Akademikus di Menara Gading

Alwy Rachman

Pendidikan tinggi sedang diserang”, begitu kalimat pembuka Henry A. Giroux, dalam tulisannya “Beyond The Ivory Tower: Public Intellectuals and the Crisis of Higher Education”, dipublikasi pada tahun 1995. Kampus pendidikan tinggi yang diserang atau berperang adalah kisah yang berfokus pada pertanyaan dasar tentang keabsahan representasi universitas. “Universitas mewakili keperluan siapa dan untuk kepentingan apa?”, kira-kira begitu pertanyaan yang muncul usai membaca uraian Giroux atas krisis yang dibilangkannya menimpa kampus.

“Saling serang” di antara ilmuan sayap kiri (left-wing intellectuals) dan ilmuan sayap kanan (right-wing intellectuals) adalah kisah lama. Debat akademis di kedua sayap ini berpusat pada pola hubungan antara otoritas dan pengetahuan. Itu sebabnya, serangan terhadap kampus-kampus pendidikan tinggi dinilai bermatra lintas ideologi dan lintas profesi. Bagi intelektual sayap kiri, otoritas harus dipersoalkan. Bagi intelektual sayap kanan, otoritas tak jadi masalah.

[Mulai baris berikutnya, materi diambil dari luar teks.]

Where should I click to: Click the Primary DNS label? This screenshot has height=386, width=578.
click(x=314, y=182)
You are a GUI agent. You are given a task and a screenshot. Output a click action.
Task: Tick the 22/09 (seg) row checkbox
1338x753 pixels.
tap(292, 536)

Salah seorang pesohor ilmuan kiri, Pierre Bourdieu, melalui Homo Academicus yang dipublikasi pada 1984, menggambarkan otoritas sebagai pemilik modal kebudayaan (cultural capital). Tapi, pengetahuan dan kepenguasaan para intelektual kampus juga bagian dari modal kebudayaan. Itu sebabnya, saling mengokupasi antara penguasa dan pemilik modal kebudayaan senantiasa memungkinkan. Isu lain dalam “perang antar akademikus” menyoal tanggung jawab segenap intelektual dalam menciptakan hubungan sosial yang demokratis, dan cara intelektual menghadirkan kultur kritis di kehidupan sosial, ekonomi dan budaya.

Serangan terhadap pendidikan tinggi bersifat lintas ideologi, begitu tambah Giroux. Dengan menukil David Reiff, universitas dianggap sedang “berperang”: perang gagasan. Tapi, perang gagasan di kampus-kampus adalah perang yang kosong, perang di wilayah permukaan, dan tak relevan dengan kebutuhan masyarakatnya. Kultur kampus tak lebih dari “kultur konsumerisme” dan “kultur tontonan”, bukan “kultur curah-gagas” yang memperkuat masyarakat.

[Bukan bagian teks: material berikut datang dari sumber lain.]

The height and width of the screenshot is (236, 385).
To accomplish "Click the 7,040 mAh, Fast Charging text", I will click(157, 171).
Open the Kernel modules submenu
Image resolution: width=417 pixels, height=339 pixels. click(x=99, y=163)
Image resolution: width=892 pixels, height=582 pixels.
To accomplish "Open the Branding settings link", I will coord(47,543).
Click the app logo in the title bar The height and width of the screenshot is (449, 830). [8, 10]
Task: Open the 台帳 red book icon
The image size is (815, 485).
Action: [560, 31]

Padahal, universitas adalah institusi candradimuka, tempat para intelektual mempraktekkan peran dan aksi pedagogis untuk meredefinisi hubungan politik antara universitas dan masyarakat luas. Sebagai kawasan candradimuka, kampus sejatinya memandang dirinya sebagai benteng moral masyarakat dan juga sebagai ruang sosial politik. Di benteng dan di ruang seperti ini, para sarjana sejatinya memandang dirinya sebagai akademisi profesional, sebagai warga yang pengetahuan dan tindakannya mewakili visi kehidupan publik, menghadirkan visi komunitas dan memangku akuntabilitas moral publik.

Giroux berkehendak mendakukan bahwa akademikus di kampus-kampus bukanlah sarjana yang mendudukkan dirinya secara sepihak sebagai intelektual eksklusif. Akademikus kampus sejatinya tak lain adalah segenap intelektual yang memperkaya konteks demokrasi lokal, memperkuat institusi masyarakat lokal. Caranya adalah mengelola ruang kebebasan, memelihara rasa keadilan, dan menguatkan peran aktor-aktor akademikus: dosen dan mahasiswa.
***
Dalam sejarahnya, universitas terlanjur menanggung ragam julukan: sebagai menara air, menara api, dan menara gading. Sebagai menara air, universitas dibayangkan sebagai kampus sumber “mata air” yang menghidupi “kehidupan” di tempat-tempat lebih rendah. Dengan bahasa sederhana, kampus adalah sentra pengetahuan dan kepedulian yang diabdikan untuk masyarakat luas.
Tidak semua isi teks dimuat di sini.